[Saved entries]

"""

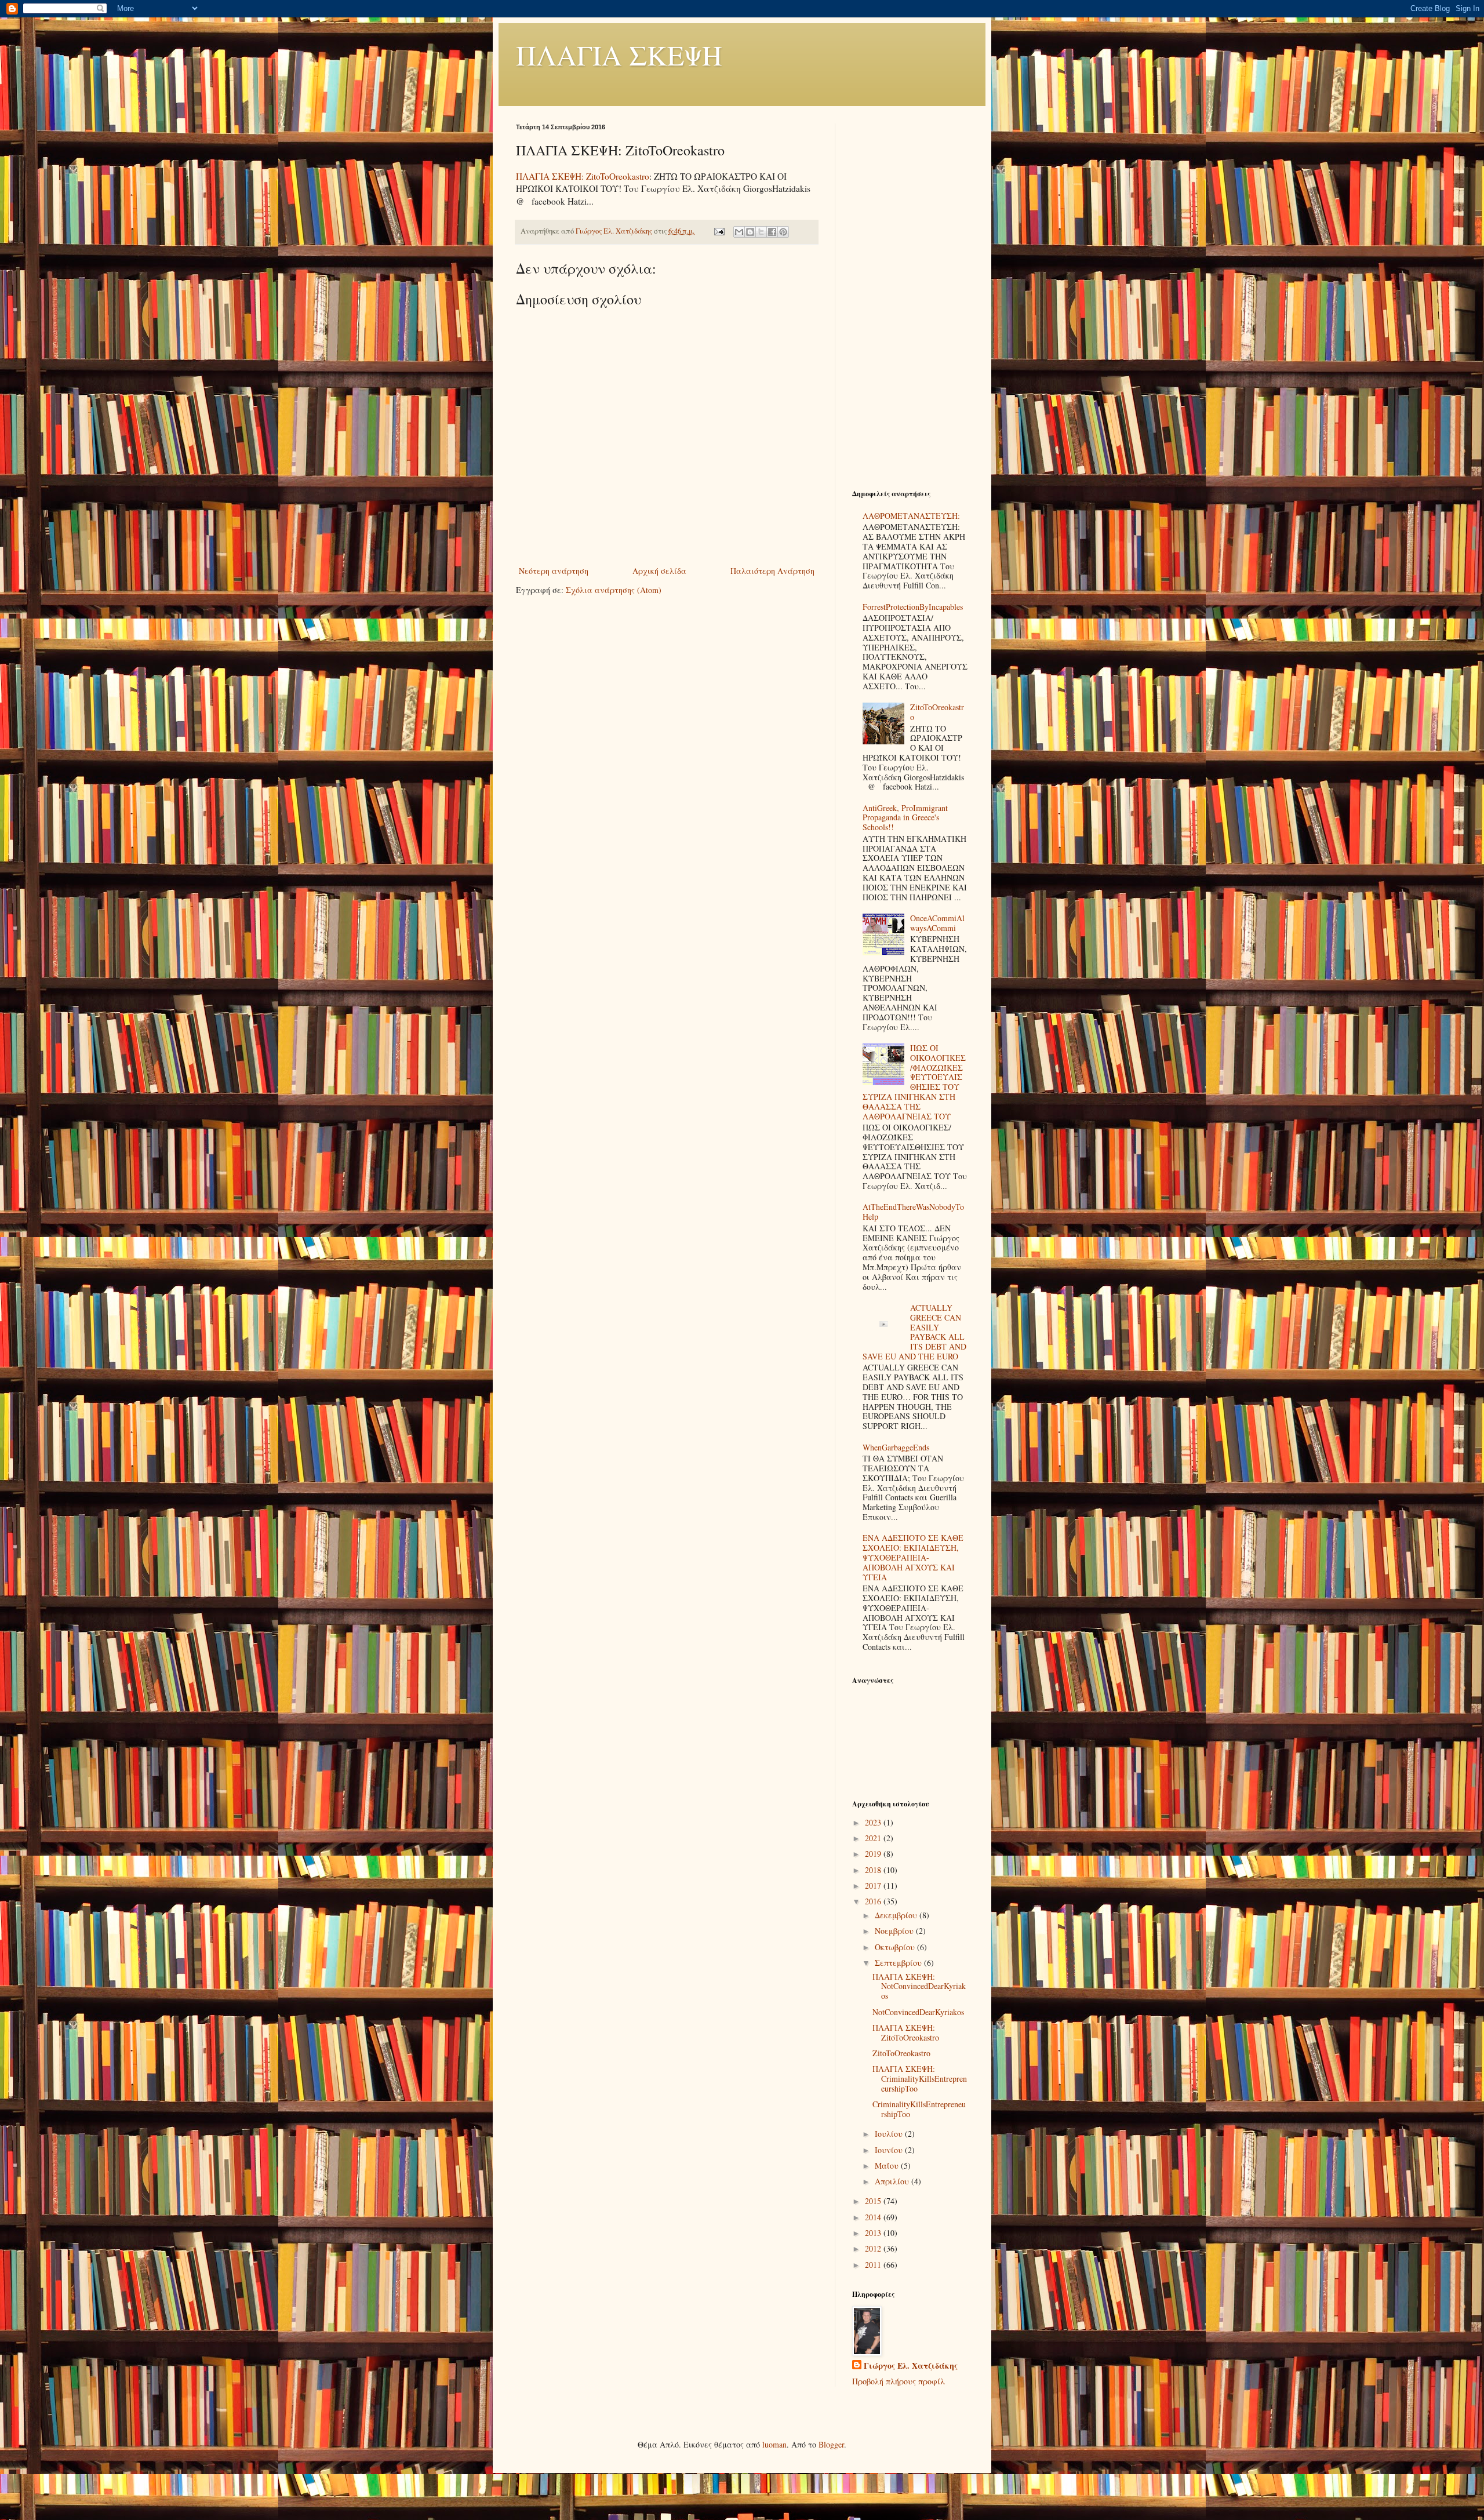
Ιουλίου (890, 2133)
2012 (874, 2248)
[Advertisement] (910, 297)
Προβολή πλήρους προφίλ (898, 2381)
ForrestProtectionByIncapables (913, 606)
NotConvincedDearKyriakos (918, 2011)
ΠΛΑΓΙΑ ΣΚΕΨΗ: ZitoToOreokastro (582, 176)
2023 (874, 1822)
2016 (874, 1901)
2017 (874, 1885)
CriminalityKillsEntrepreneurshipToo (919, 2109)
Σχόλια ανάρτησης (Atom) (613, 589)
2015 (874, 2200)
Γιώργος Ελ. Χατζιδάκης (911, 2366)
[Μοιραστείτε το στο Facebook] (772, 232)
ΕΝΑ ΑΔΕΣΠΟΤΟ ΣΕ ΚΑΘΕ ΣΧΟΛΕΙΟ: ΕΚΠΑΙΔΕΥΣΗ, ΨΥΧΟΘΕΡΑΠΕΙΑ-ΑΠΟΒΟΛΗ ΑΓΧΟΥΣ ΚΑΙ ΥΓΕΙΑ (913, 1557)
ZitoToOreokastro (937, 711)
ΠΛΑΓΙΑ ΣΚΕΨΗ (619, 54)
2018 (874, 1869)
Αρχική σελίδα (659, 570)
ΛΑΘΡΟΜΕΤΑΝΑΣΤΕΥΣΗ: (911, 515)
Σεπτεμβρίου (899, 1962)
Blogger (831, 2444)
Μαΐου (888, 2165)
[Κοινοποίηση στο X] (761, 232)
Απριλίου (893, 2181)
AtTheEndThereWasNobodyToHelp (913, 1211)
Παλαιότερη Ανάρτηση (772, 570)
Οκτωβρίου (896, 1946)
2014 (874, 2217)
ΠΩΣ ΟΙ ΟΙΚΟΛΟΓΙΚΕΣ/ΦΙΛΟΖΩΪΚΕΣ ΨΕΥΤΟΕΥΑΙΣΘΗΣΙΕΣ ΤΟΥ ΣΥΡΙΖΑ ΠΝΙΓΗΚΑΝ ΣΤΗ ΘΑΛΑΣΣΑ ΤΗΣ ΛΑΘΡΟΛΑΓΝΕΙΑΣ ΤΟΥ (914, 1082)
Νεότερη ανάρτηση (553, 570)
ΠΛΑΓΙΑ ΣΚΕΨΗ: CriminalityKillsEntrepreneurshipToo (919, 2078)
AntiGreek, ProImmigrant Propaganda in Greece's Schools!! (905, 817)
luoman (774, 2444)
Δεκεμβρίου (897, 1915)
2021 (874, 1837)
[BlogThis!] (750, 232)
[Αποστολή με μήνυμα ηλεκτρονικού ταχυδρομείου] (739, 232)
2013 (874, 2232)
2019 (874, 1853)
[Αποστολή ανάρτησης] (718, 231)
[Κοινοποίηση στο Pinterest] (783, 232)
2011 (874, 2264)
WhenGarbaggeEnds (896, 1447)
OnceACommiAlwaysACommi (937, 922)
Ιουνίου (890, 2149)
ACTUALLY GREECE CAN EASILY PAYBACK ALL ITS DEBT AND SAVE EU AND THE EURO (915, 1332)
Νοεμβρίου (895, 1930)
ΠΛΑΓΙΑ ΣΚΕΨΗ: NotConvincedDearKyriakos (919, 1986)
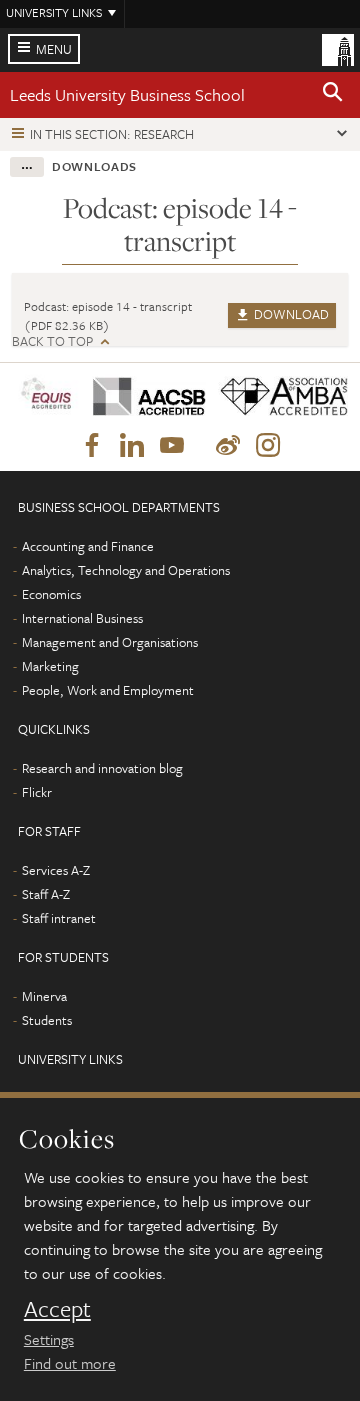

"""

[WHAT YOU ARE ASKED TO DO] Start to finish, write out the data above exactly, omitting all pictures.

[YOUR RESPONSE]
Ιουλίου (890, 2133)
2012 (874, 2248)
[Advertisement] (910, 297)
Προβολή πλήρους προφίλ (898, 2381)
ForrestProtectionByIncapables (913, 606)
NotConvincedDearKyriakos (918, 2011)
ΠΛΑΓΙΑ ΣΚΕΨΗ: ZitoToOreokastro (582, 176)
2023 (874, 1822)
2016 (874, 1901)
2017 (874, 1885)
CriminalityKillsEntrepreneurshipToo (919, 2109)
Σχόλια ανάρτησης (Atom) (613, 589)
2015 (874, 2200)
Γιώργος Ελ. Χατζιδάκης (911, 2366)
[Μοιραστείτε το στο Facebook] (772, 232)
ΕΝΑ ΑΔΕΣΠΟΤΟ ΣΕ ΚΑΘΕ ΣΧΟΛΕΙΟ: ΕΚΠΑΙΔΕΥΣΗ, ΨΥΧΟΘΕΡΑΠΕΙΑ-ΑΠΟΒΟΛΗ ΑΓΧΟΥΣ ΚΑΙ ΥΓΕΙΑ (913, 1557)
ZitoToOreokastro (937, 711)
ΠΛΑΓΙΑ ΣΚΕΨΗ (619, 54)
2018 (874, 1869)
Αρχική σελίδα (659, 570)
ΛΑΘΡΟΜΕΤΑΝΑΣΤΕΥΣΗ: (911, 515)
Σεπτεμβρίου (899, 1962)
Blogger (831, 2444)
Μαΐου (888, 2165)
[Κοινοποίηση στο X] (761, 232)
Απριλίου (893, 2181)
AtTheEndThereWasNobodyToHelp (913, 1211)
Παλαιότερη Ανάρτηση (772, 570)
Οκτωβρίου (896, 1946)
2014 (874, 2217)
ΠΩΣ ΟΙ ΟΙΚΟΛΟΓΙΚΕΣ/ΦΙΛΟΖΩΪΚΕΣ ΨΕΥΤΟΕΥΑΙΣΘΗΣΙΕΣ ΤΟΥ ΣΥΡΙΖΑ ΠΝΙΓΗΚΑΝ ΣΤΗ ΘΑΛΑΣΣΑ ΤΗΣ ΛΑΘΡΟΛΑΓΝΕΙΑΣ ΤΟΥ (914, 1082)
Νεότερη ανάρτηση (553, 570)
ΠΛΑΓΙΑ ΣΚΕΨΗ: CriminalityKillsEntrepreneurshipToo (919, 2078)
AntiGreek, ProImmigrant Propaganda in Greece's Schools!! (905, 817)
luoman (774, 2444)
Δεκεμβρίου (897, 1915)
2021 (874, 1837)
[BlogThis!] (750, 232)
[Αποστολή με μήνυμα ηλεκτρονικού ταχυδρομείου] (739, 232)
2013 (874, 2232)
2019 (874, 1853)
[Αποστολή ανάρτησης] (718, 231)
[Κοινοποίηση στο Pinterest] (783, 232)
2011 (874, 2264)
WhenGarbaggeEnds (896, 1447)
OnceACommiAlwaysACommi (937, 922)
Ιουνίου (890, 2149)
ACTUALLY GREECE CAN EASILY PAYBACK ALL ITS DEBT AND SAVE EU AND THE EURO (915, 1332)
Νοεμβρίου (895, 1930)
ΠΛΑΓΙΑ ΣΚΕΨΗ: NotConvincedDearKyriakos (919, 1986)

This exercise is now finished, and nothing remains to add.